══ Excerpted records
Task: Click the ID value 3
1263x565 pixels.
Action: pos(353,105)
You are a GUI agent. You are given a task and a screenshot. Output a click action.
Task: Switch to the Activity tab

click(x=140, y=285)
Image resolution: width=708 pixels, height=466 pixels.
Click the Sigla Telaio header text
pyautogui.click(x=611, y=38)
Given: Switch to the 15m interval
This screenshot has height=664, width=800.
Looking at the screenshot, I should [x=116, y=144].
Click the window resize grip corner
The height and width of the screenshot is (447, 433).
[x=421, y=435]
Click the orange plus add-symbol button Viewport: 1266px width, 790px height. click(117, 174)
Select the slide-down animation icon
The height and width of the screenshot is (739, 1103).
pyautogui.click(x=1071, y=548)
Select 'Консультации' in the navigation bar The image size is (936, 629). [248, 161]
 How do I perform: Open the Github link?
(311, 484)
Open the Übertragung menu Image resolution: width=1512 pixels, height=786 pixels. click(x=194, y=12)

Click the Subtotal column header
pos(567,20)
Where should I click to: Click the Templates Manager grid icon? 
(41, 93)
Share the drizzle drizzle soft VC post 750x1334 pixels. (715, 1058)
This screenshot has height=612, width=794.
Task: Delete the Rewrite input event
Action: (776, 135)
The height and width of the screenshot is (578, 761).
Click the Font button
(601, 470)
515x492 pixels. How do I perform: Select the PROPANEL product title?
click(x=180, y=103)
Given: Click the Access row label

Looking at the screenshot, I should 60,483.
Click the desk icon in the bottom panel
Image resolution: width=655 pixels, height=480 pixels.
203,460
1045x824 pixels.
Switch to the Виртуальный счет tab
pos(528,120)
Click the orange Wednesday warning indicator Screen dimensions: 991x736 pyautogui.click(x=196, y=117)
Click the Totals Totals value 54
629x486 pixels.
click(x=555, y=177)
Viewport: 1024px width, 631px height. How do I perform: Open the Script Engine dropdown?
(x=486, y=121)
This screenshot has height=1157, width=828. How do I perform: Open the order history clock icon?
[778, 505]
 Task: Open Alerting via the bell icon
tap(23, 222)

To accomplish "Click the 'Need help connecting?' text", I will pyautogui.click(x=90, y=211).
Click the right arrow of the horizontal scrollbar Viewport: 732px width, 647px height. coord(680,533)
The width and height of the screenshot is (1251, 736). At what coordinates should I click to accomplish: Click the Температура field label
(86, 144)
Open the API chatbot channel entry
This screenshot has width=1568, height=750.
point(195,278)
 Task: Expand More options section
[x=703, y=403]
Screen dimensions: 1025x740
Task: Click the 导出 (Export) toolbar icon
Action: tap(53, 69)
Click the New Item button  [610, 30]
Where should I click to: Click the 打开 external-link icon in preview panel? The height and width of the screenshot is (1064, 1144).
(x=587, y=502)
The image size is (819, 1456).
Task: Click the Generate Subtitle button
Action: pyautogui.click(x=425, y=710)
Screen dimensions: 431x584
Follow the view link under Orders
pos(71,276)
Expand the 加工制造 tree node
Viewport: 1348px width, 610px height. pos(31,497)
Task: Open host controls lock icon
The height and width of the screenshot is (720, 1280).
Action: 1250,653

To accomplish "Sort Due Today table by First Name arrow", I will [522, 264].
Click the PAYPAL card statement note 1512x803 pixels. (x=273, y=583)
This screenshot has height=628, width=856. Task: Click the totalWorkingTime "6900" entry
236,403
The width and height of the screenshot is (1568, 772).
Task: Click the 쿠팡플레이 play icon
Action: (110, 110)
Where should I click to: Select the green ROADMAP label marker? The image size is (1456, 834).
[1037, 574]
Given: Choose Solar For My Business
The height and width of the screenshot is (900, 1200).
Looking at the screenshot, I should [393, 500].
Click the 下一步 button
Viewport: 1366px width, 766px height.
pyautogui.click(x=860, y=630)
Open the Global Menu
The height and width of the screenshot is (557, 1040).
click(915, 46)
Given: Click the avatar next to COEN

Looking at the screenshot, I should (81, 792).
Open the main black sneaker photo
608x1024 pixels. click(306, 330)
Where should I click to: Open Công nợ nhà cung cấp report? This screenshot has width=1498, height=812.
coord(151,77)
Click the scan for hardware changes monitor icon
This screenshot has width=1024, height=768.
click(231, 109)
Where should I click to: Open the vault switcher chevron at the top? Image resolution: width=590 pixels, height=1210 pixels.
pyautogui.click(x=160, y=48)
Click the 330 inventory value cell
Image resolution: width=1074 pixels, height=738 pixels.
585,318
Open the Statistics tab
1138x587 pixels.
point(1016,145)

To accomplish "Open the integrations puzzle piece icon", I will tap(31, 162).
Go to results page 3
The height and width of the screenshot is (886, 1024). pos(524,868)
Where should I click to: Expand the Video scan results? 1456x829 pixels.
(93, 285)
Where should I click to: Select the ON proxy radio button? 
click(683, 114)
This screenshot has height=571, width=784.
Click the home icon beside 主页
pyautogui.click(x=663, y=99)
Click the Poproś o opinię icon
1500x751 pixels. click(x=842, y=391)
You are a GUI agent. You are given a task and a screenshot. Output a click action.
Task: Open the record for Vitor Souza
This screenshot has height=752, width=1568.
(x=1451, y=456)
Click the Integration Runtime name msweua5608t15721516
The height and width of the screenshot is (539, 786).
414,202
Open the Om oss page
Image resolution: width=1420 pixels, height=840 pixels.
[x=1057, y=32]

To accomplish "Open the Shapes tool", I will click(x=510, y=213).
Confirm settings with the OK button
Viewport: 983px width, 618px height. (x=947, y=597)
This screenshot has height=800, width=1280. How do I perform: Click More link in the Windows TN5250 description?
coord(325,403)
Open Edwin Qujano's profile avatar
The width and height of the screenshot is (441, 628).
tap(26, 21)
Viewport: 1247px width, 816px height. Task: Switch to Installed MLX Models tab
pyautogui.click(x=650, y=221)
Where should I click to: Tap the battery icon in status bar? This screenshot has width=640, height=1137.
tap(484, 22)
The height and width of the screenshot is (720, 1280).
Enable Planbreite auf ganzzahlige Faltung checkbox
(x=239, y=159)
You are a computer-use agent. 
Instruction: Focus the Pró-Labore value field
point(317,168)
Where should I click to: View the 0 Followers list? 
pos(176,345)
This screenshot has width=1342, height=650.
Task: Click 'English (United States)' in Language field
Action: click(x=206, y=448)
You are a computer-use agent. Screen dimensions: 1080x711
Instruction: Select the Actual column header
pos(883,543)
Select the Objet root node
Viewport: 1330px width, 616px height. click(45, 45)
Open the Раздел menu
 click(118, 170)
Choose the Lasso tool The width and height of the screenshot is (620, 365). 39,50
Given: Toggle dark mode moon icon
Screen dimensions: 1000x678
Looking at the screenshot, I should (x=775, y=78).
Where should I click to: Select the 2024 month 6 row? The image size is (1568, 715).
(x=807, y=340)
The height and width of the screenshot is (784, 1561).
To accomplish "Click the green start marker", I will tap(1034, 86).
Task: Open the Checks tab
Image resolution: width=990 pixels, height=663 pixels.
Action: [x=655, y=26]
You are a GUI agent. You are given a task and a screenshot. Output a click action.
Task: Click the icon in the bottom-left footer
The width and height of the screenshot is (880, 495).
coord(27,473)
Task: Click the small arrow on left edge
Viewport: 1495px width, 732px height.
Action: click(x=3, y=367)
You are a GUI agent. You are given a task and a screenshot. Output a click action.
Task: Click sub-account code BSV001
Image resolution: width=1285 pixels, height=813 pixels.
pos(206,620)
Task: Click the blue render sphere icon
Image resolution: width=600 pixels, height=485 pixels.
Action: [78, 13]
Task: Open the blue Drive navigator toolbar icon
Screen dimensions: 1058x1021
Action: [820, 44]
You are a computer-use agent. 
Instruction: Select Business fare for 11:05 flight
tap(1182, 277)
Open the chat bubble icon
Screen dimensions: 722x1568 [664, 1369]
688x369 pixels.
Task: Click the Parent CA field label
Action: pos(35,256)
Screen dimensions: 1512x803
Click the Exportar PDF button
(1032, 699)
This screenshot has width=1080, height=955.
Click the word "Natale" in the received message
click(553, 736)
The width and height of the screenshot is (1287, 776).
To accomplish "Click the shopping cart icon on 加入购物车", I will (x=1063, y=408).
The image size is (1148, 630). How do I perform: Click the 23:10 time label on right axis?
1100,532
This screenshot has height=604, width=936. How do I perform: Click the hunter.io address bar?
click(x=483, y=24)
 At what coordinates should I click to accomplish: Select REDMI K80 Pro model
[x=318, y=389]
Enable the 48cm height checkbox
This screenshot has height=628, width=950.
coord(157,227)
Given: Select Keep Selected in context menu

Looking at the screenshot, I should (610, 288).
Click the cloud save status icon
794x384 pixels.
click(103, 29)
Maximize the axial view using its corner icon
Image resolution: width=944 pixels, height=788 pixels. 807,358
════
## Aim of the exercise
Look over the records above, and wherever a line contains the string "arrow", copy that line.

## Task response
Click the right arrow of the horizontal scrollbar Viewport: 732px width, 647px height. coord(680,533)
To accomplish "Sort Due Today table by First Name arrow", I will [522, 264].
Task: Click the small arrow on left edge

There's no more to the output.